Copy the data from the line containing "Open the simulation date dropdown" through the line containing "pos(886,775)", swapping "dropdown" for "picker" and leaving everything else unchanged.

Entries from a dataset:
◇ ◇ ◇
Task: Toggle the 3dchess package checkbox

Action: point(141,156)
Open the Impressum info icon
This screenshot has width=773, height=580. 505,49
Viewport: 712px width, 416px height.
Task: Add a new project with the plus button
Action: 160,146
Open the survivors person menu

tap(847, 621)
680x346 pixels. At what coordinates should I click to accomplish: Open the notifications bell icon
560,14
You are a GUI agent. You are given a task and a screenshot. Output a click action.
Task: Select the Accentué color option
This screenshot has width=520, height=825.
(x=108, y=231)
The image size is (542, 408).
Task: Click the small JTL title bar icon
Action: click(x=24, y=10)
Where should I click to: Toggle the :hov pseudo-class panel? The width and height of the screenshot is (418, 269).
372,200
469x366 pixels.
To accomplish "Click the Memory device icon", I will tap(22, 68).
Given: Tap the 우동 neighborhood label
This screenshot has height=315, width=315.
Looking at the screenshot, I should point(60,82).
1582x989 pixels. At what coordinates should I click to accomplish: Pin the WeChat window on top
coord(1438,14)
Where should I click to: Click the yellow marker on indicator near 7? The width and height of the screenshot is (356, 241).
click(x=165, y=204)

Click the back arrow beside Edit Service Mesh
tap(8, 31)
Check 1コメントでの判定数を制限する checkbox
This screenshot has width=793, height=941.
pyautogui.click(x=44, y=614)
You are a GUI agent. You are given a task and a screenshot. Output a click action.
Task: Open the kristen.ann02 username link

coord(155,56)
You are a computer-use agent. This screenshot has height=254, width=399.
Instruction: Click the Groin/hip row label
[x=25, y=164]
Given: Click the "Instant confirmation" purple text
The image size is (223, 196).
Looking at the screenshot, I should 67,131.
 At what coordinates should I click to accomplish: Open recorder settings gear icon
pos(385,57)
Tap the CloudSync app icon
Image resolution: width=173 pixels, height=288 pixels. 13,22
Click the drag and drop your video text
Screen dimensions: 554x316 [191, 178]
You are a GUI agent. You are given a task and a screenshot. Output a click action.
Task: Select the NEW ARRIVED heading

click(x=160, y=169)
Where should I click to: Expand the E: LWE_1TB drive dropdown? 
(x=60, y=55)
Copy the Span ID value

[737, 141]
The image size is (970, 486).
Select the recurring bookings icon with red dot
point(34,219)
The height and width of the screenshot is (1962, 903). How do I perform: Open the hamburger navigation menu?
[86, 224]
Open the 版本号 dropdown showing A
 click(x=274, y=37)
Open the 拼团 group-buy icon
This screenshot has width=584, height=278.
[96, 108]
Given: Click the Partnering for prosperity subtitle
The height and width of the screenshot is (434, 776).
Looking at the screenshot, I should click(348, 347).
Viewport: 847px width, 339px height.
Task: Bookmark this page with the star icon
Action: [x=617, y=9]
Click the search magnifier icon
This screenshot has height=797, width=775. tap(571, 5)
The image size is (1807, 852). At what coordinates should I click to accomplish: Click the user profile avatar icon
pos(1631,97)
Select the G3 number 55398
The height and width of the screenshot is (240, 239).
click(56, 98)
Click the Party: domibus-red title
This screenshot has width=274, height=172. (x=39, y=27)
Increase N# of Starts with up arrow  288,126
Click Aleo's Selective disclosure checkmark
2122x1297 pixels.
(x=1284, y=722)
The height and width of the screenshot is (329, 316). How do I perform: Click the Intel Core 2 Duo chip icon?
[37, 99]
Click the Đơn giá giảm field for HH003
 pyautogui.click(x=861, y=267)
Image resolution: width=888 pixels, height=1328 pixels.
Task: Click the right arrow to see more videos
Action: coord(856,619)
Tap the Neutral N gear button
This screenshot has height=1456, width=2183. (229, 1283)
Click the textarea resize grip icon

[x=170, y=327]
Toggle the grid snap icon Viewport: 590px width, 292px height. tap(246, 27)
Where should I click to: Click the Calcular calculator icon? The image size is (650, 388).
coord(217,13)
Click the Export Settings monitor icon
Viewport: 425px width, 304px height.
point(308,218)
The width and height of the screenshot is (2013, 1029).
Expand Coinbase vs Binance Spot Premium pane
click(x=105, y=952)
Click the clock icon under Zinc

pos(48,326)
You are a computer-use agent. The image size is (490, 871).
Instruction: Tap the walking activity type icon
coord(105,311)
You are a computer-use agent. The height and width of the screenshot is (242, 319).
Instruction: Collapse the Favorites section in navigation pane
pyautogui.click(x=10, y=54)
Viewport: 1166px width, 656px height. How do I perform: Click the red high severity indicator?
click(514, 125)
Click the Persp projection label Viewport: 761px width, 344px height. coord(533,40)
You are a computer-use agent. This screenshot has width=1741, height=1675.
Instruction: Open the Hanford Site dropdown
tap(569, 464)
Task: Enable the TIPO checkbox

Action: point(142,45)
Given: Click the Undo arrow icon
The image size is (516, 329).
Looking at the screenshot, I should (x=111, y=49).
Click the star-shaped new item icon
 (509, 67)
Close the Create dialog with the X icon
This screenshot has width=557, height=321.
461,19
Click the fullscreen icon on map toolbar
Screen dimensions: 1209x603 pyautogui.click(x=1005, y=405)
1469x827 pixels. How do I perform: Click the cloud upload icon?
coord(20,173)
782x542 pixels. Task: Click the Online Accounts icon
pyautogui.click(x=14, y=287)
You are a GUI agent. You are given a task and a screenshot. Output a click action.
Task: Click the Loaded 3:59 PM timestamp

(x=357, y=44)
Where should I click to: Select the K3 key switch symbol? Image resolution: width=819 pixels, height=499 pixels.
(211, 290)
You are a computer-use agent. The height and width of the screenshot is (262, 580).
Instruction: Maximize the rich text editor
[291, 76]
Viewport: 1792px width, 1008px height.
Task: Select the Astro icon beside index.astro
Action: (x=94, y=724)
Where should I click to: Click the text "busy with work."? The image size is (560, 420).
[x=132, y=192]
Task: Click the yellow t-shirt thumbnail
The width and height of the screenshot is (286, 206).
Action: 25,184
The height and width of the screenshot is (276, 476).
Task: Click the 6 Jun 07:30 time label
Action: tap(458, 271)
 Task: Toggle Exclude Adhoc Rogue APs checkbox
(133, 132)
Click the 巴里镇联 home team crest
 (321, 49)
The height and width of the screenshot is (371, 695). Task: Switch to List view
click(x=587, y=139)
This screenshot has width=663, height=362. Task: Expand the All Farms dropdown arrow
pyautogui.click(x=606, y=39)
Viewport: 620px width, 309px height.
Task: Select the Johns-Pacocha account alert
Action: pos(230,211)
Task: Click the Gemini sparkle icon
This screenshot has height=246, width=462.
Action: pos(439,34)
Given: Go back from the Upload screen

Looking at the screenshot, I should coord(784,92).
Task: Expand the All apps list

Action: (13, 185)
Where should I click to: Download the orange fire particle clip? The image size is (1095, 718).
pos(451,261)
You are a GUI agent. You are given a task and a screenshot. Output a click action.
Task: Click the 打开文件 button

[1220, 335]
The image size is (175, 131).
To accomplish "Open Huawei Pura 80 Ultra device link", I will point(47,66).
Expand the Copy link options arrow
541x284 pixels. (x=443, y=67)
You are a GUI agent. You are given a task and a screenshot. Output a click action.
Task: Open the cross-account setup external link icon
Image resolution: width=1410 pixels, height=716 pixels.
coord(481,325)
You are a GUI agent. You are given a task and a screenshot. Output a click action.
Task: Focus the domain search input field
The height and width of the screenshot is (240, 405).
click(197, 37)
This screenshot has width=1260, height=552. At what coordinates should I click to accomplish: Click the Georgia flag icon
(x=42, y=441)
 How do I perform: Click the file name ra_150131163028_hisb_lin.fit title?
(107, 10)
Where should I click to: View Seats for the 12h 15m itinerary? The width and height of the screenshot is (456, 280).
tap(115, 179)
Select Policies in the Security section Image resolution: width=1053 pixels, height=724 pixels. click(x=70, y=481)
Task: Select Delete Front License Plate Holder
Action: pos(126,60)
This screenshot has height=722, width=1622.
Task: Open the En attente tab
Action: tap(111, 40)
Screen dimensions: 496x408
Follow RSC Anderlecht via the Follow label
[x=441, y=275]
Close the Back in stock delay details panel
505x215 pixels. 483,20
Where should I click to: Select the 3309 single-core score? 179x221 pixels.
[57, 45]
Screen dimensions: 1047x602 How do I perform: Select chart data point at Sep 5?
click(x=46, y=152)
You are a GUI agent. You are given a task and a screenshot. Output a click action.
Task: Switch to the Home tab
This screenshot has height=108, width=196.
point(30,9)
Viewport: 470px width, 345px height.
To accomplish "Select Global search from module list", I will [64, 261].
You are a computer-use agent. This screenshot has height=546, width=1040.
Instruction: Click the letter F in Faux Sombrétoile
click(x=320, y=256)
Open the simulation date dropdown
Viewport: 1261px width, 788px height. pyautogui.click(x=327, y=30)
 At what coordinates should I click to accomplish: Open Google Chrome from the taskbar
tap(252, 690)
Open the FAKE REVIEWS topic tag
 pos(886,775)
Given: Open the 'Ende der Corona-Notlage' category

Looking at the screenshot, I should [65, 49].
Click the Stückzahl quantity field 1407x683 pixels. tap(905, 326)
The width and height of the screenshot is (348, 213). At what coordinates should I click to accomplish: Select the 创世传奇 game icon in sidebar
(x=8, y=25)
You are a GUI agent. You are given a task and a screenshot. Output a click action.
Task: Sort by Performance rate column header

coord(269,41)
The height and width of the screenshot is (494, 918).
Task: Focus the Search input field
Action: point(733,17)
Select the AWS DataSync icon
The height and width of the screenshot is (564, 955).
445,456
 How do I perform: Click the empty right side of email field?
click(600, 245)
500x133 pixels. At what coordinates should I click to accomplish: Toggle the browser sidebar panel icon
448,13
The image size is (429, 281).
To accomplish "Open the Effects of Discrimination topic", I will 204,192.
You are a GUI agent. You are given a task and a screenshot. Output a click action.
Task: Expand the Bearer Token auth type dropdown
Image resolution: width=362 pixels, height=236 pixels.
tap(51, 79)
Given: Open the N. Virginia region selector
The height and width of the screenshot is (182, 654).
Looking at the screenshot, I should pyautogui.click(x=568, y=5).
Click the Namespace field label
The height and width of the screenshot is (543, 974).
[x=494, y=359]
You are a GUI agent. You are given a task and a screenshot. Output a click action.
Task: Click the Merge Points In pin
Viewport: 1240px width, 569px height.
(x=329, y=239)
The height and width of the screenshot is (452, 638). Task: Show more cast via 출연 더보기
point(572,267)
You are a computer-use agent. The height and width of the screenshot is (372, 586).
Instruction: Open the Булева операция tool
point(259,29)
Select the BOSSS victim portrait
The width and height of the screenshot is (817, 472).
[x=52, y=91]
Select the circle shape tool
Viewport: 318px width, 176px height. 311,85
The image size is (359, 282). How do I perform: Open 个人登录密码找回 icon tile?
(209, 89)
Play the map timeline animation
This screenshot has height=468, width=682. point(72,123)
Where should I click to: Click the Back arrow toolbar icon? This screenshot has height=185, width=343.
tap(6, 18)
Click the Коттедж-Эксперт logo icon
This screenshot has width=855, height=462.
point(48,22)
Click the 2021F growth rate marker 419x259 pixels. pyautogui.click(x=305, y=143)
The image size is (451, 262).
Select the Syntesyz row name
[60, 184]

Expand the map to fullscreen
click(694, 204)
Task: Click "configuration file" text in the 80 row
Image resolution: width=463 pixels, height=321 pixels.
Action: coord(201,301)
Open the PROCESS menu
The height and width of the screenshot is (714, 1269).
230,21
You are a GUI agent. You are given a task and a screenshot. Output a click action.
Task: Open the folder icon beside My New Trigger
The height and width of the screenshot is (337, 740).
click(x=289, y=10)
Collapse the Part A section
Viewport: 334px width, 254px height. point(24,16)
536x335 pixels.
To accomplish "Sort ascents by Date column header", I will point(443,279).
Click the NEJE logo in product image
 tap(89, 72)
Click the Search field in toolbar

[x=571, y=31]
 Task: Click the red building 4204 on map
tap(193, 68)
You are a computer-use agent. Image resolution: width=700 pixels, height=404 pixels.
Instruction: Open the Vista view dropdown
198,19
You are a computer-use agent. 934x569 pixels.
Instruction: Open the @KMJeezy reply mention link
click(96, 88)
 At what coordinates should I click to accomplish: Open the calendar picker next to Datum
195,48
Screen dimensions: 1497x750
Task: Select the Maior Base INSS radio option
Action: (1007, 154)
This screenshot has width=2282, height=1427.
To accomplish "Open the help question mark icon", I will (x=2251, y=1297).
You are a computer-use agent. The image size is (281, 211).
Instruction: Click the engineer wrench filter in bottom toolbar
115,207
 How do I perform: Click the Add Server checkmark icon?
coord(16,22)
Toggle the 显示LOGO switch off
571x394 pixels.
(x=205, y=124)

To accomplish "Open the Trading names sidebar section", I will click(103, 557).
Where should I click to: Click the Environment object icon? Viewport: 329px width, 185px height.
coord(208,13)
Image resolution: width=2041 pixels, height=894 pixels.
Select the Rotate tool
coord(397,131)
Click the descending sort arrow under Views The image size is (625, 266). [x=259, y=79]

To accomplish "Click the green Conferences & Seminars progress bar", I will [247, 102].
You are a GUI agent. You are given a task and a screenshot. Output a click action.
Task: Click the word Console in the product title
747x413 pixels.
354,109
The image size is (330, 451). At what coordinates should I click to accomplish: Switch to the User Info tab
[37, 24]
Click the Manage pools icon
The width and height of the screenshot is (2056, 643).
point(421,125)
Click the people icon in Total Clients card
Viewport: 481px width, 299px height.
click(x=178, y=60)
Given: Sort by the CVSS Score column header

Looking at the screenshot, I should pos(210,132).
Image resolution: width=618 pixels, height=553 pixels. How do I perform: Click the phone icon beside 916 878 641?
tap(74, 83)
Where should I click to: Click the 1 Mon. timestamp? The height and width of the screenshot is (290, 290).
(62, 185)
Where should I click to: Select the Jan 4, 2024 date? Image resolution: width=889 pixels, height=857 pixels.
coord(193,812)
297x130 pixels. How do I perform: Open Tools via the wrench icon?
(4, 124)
◇ ◇ ◇
▶ **Reply**
Open the simulation date picker
Viewport: 1261px width, 788px height. pyautogui.click(x=327, y=30)
 At what coordinates should I click to accomplish: Open Google Chrome from the taskbar
tap(252, 690)
Open the FAKE REVIEWS topic tag
 pos(886,775)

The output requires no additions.